Imagine you’re pulling out of a driveway to go left on a two-lane road: there’s nothing protecting you—no traffic light or stop sign—from the traffic barreling toward you from the left. Not only do you have to sneak through a gap in the traffic speeding from that side, you also need to ensure that once you do, cars coming from the right in the lane you’re joining don’t hit you, either.

These tricky unprotected maneuvers come in multiple flavors. A slightly less complicated version is when you’re at a traffic light, and a circular green light—not a green arrow—gives you the go-ahead. You want to turn left, and must find a gap in the oncoming traffic.

You get the idea: left turns without protection are hard, and not just for cars driven by people.

“Unprotected lefts are one of the trickiest things you can do in driving,” says Nathaniel Fairfield, a software engineer who leads the behavior team at Waymo (formerly, Google’s self-driving car project), a group that focuses on problems like how self-driving cars plan their routes, position themselves in lanes, make decisions, and predict the behavior of other vehicles.

They’re difficult because the driver will have to pull off tricks like physically execute the turn, find a hole in traffic, and maybe nonverbally negotiate with others—especially if traffic is dense and slow-moving and they have to nudge the front end out—as they fit through a gap. “Sometimes it’s hard just because everybody’s going fast and it’s scary,” Fairfield adds.

Self-driving cars don’t feel fear, but the problem is challenging for them, too. That’s because it involves the other people on the road, Fairfield says.
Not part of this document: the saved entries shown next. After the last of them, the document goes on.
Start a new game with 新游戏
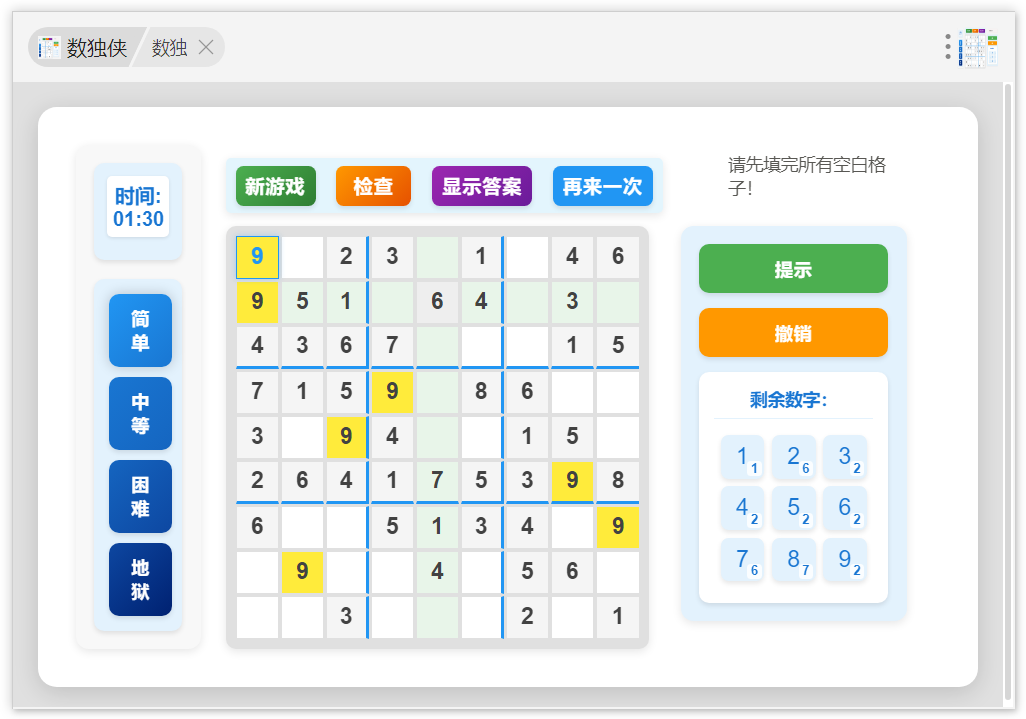click(x=275, y=186)
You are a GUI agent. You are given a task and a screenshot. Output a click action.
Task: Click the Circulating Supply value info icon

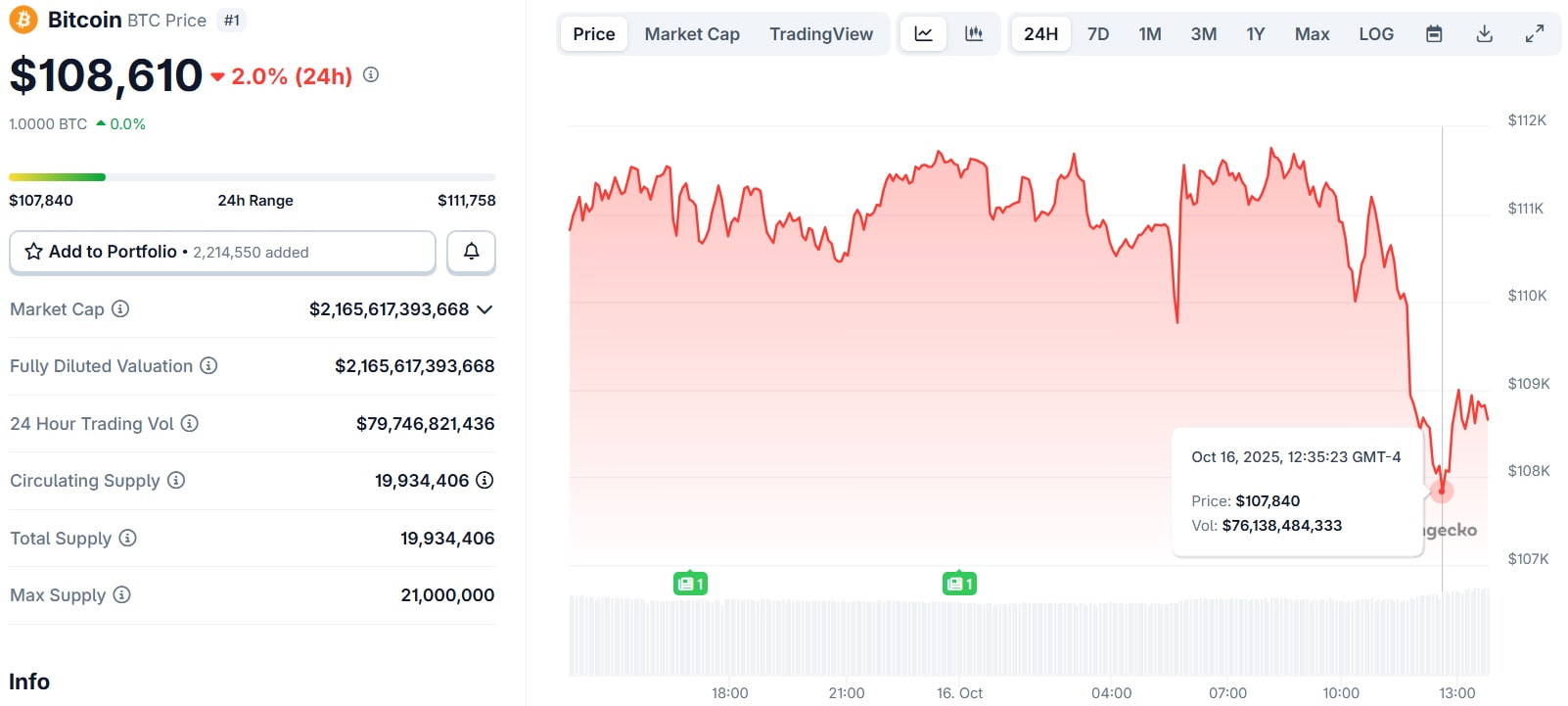[x=484, y=481]
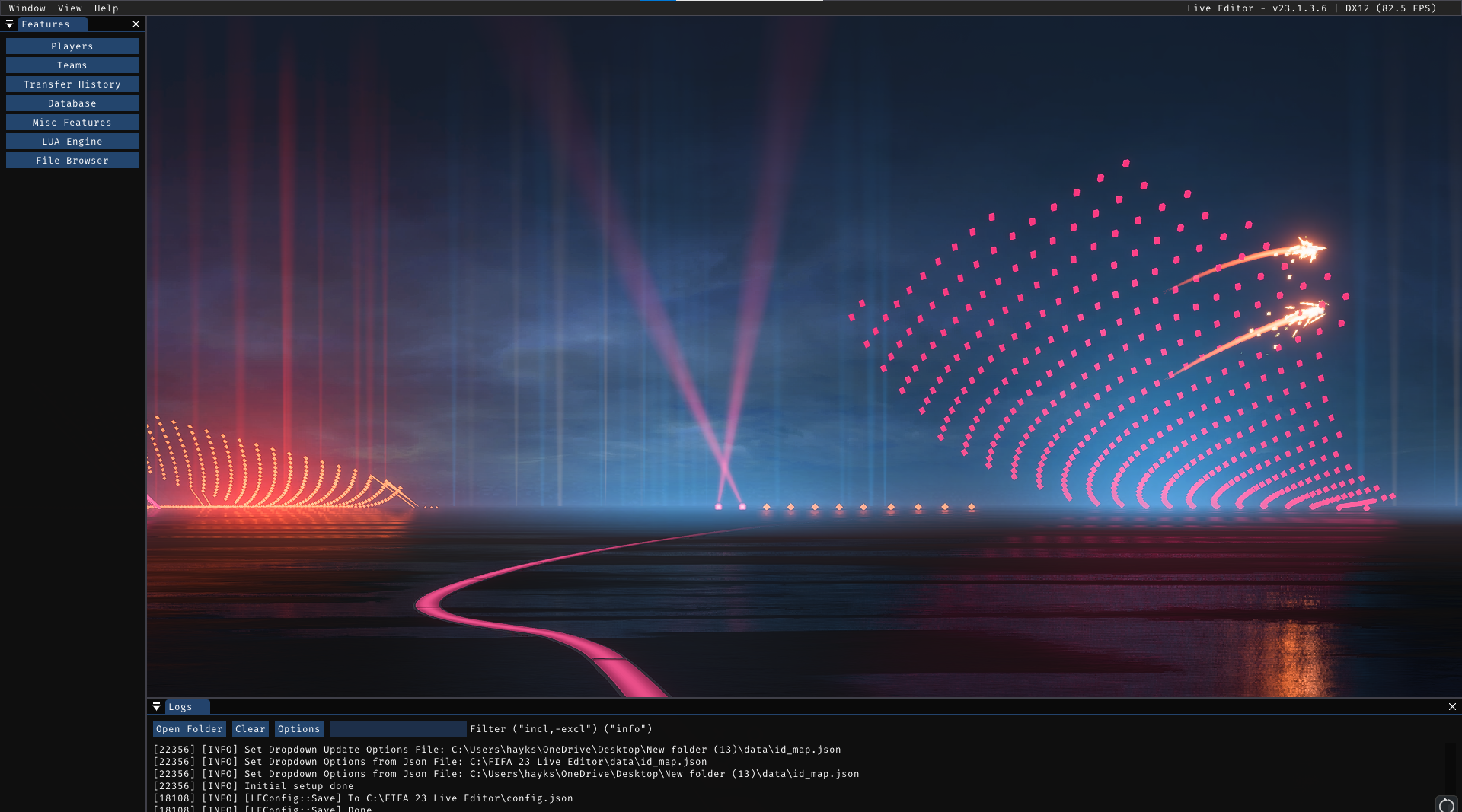Open the View menu

point(70,8)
Autonomous vehicles must interact with cars driven by humans, and make calculations like figuring out if others will slow down for them if they start turning—just like the mental calculus a person makes when doing the same maneuver. Or, they might need to figure out how to “politely request,” he says, that other cars yield for them, but do it without totally committing to making the turn. Of course, others on the road don’t always cooperate.

“So that’s why it is hard,” Fairfield says. “Because understanding people is hard.”

Figuring it out in simulation

Humans get better at driving by practicing in the real world. But self-driving cars can practice in simulation, where time is sped up, thousands of cars can drive at the same time, and engineers can change the situation to test how the vehicle performs. Waymo racks up 10 million miles in simulation daily, according to the company.

Waymo started using simulation years ago to answer a question about disengagements—the industry term for when the human in a self-driving car takes over the controls from the autonomous software. In California, companies file “Disengagement Reports” about their cars. Simulation gave them a way to test an alternate reality. “The natural question arises: Well, what would have happened if we hadn’t disengaged?” recalls James Stout, the technical lead on the simulation team at Waymo. “How would that situation have played out?”

Simulation now allows them to do more than that, of course. With unprotected left turns, computer time is helpful because Waymo can draw on experience from the real, asphalt-filled world, but modify it as they need to. The main way they use simulation is to “massively amplify the variety of cases we encounter in the real world,” Fairfield, the behavior group lead, says.

There, they can change geographical factors of an intersection, like the number and positions of lanes, and whether or not there are wild cards like railroad tracks or crosswalks.

“On top of that, you sprinkle all of the dynamic elements,” Fairfield says. Dynamic elements, in this case, are other vehicles—from motorcycles to big trucks—which can vary in speed, arrival pattern (are they in a “flock”?) and number.

“You can even vary how accommodating they’re feeling, or how aggressive they are,” Fairfield says.

Simulation also helps Waymo engineers make sure that if they update the self-driving software, that it doesn’t make the computer a worse driver in some situations—a regression in its ability.

“We use simulation both to explore the space very thoroughly, as we’re designing and building the system in the first place,” he says. “But then we also use it to evaluate any potential regressions as we’re adjusting or improving or refining the system.”

Maybe we should just take people out of the loop

All of this humans-are-tricky stuff raises the question: wouldn’t it be easier for autonomous cars to do things like unprotected lefts, and other hard maneuvers, if all the other cars on the road were also self-driving?

“I think to some extent it would be,” Fairfield reflects. “But I don’t really believe too much in that world.”

That because the roads aren’t just filled with cars. They’re also occupied by humans doing things like walking, jogging, and riding bikes. Also, even if all cars were Waymo vehicles and they could communicate with each other to signal their intentions, trying to hypothetically orchestrate all their routes with some insanely powerful central computer would just be too challenging and risky.

Another problem? Some people understandably just like driving. “Hey man,” Fairfield says, imagining a human who never wants to quit actually steering their car. “You can pry my ‘76 Buick out of my cold dead hands.”